# Aim
Write out everything from the start of the rows down to the line containing "[x=644, y=109]", replacing "bullet" with "numbered" and leaving everything else as it is.

# A block of data
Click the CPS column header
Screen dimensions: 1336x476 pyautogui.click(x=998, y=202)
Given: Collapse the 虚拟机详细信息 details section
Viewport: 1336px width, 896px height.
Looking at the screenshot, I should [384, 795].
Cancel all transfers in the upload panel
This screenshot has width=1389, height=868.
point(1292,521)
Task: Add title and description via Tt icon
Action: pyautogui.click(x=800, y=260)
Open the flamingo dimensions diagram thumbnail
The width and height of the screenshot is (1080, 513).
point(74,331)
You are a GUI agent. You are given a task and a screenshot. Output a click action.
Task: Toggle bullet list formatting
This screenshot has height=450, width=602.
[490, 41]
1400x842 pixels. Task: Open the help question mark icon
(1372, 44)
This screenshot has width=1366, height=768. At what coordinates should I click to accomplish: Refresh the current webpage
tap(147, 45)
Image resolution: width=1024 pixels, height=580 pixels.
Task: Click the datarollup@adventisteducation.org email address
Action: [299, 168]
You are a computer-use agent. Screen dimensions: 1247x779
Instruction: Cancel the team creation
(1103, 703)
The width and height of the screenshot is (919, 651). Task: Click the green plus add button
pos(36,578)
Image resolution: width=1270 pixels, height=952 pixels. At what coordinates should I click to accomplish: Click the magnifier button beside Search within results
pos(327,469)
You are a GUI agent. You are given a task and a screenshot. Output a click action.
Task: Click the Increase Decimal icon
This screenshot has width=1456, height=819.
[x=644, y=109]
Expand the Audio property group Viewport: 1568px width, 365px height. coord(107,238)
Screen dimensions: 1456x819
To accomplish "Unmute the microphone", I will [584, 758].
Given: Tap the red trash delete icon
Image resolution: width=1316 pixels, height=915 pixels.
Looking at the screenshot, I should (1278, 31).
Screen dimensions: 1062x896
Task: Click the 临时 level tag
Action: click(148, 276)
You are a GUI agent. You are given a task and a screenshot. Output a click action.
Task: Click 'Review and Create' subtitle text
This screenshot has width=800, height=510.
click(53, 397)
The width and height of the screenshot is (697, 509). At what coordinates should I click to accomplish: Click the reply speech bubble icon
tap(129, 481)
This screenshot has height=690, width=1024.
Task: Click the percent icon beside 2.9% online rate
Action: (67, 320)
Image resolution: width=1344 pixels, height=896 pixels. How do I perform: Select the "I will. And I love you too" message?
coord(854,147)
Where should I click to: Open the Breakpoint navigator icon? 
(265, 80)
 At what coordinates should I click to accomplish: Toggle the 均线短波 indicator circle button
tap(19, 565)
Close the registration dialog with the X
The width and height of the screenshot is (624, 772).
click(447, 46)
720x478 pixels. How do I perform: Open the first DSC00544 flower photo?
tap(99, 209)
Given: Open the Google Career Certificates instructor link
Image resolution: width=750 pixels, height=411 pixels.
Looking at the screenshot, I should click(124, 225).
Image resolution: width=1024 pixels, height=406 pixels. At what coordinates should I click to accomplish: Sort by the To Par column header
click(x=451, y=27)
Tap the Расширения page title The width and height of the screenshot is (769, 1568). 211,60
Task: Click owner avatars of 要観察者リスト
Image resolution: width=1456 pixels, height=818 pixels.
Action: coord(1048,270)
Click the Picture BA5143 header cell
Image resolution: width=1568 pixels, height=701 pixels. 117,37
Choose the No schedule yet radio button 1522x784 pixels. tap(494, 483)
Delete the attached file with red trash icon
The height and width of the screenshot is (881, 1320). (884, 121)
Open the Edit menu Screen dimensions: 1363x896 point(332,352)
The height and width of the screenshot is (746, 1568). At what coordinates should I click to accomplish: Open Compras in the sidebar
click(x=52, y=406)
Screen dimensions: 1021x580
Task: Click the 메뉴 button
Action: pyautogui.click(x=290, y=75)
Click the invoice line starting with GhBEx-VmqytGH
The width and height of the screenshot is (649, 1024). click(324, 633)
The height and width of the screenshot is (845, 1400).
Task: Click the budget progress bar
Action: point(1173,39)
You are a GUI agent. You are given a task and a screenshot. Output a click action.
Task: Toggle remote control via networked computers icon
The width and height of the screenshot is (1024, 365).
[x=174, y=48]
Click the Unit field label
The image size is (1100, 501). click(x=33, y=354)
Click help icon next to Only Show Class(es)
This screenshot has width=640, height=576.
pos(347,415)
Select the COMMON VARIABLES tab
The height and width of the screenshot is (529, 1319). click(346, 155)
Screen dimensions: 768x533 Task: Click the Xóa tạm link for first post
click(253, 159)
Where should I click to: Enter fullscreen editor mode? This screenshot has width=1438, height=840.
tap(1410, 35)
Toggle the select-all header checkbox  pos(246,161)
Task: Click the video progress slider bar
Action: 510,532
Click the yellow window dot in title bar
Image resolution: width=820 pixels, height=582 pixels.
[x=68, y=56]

# Task output
Click the CPS column header
Screen dimensions: 1336x476 pyautogui.click(x=998, y=202)
Given: Collapse the 虚拟机详细信息 details section
Viewport: 1336px width, 896px height.
Looking at the screenshot, I should [384, 795].
Cancel all transfers in the upload panel
This screenshot has width=1389, height=868.
point(1292,521)
Task: Add title and description via Tt icon
Action: pyautogui.click(x=800, y=260)
Open the flamingo dimensions diagram thumbnail
The width and height of the screenshot is (1080, 513).
point(74,331)
You are a GUI agent. You are given a task and a screenshot. Output a click action.
Task: Toggle numbered list formatting
This screenshot has height=450, width=602.
[490, 41]
1400x842 pixels. Task: Open the help question mark icon
(1372, 44)
This screenshot has width=1366, height=768. At what coordinates should I click to accomplish: Refresh the current webpage
tap(147, 45)
Image resolution: width=1024 pixels, height=580 pixels.
Task: Click the datarollup@adventisteducation.org email address
Action: [299, 168]
You are a computer-use agent. Screen dimensions: 1247x779
Instruction: Cancel the team creation
(1103, 703)
The width and height of the screenshot is (919, 651). Task: Click the green plus add button
pos(36,578)
Image resolution: width=1270 pixels, height=952 pixels. At what coordinates should I click to accomplish: Click the magnifier button beside Search within results
pos(327,469)
You are a GUI agent. You are given a task and a screenshot. Output a click action.
Task: Click the Increase Decimal icon
This screenshot has width=1456, height=819.
[x=644, y=109]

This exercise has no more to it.